Avec un tel niveau de taxation, le problème de l’exil fiscal et de la fuite des capitaux ne se poserait plus dans les mêmes termes qu’actuellement. À ce stade, ce sont des menaces qui n’impressionnent que les plus faiblards et les plus enclins à la capitulation. La proposition de Gabriel Zucman provoque un débat intense dans la sphère publique et médiatique. Nous devons la soutenir, comme nous soutenons toutes les propositions qui visent à faire contribuer les exploiteurs capitalistes à la solidarité, même si nous la jugeons bien trop insuffisante. Elle a le mérite de stimuler la lutte des classes et le débat autour des inégalités considérables entre la vaste majorité des gens et l’extrême minorité des « ultrariches » qui nous impose leur système.
Mais la classe capitaliste, en étant propriétaire des moyens de production et d’échange, possède un immense pouvoir entre ses mains. Par des actions de sabotage, fuite de capitaux, grève d’investissement, lock out et spéculation en tout genre, elle peut faire vaciller l’économie d’un pays entier et déstabiliser le pouvoir politique en place, si elle se sent mortellement menacée.

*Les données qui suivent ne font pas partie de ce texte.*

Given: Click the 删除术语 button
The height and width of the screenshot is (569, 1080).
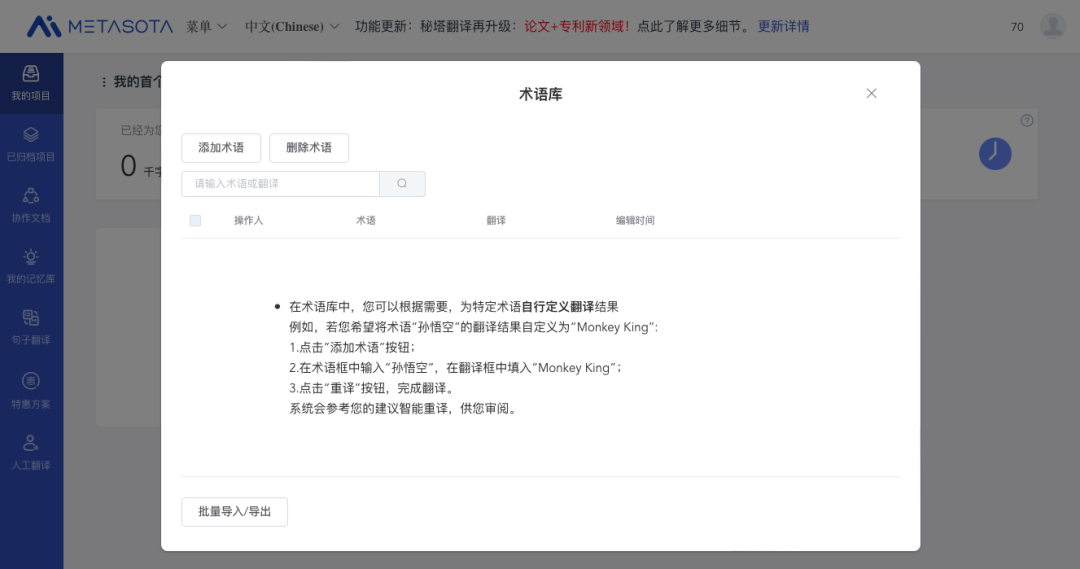Looking at the screenshot, I should click(309, 148).
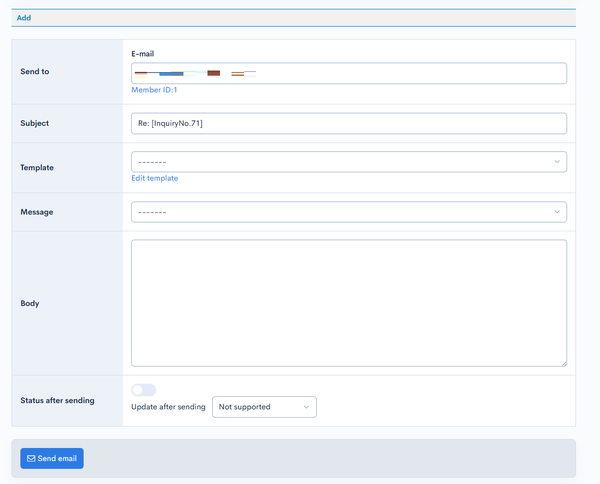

Elle a démontré au cours de l’histoire que la défense de ses intérêts est supérieure à la vie humaine. Tant que le capitalisme régnera, il existera toujours une injustice entre les véritables créateurs de richesse, les travailleurs et les détenteurs des moyens de production et d’échange qui exploitent le travail salarié. Gabriel Zucman n’est pas un économiste marxiste, ni même anticapitaliste, mais plutôt un keynésien. Il prétend tenter redynamiser l’économie capitaliste en injectant un peu plus de « justice fiscale ».
Nous pensons à l’inverse que la seule façon d’en finir avec le marasme économique, social et les injustices est le renversement du capitalisme et le remplacer par le communisme, c’est-à-dire l’expropriation capitaliste et la planification démocratique de l’économie pour répondre au besoin de la population et résoudre les grands enjeux de l’humanité.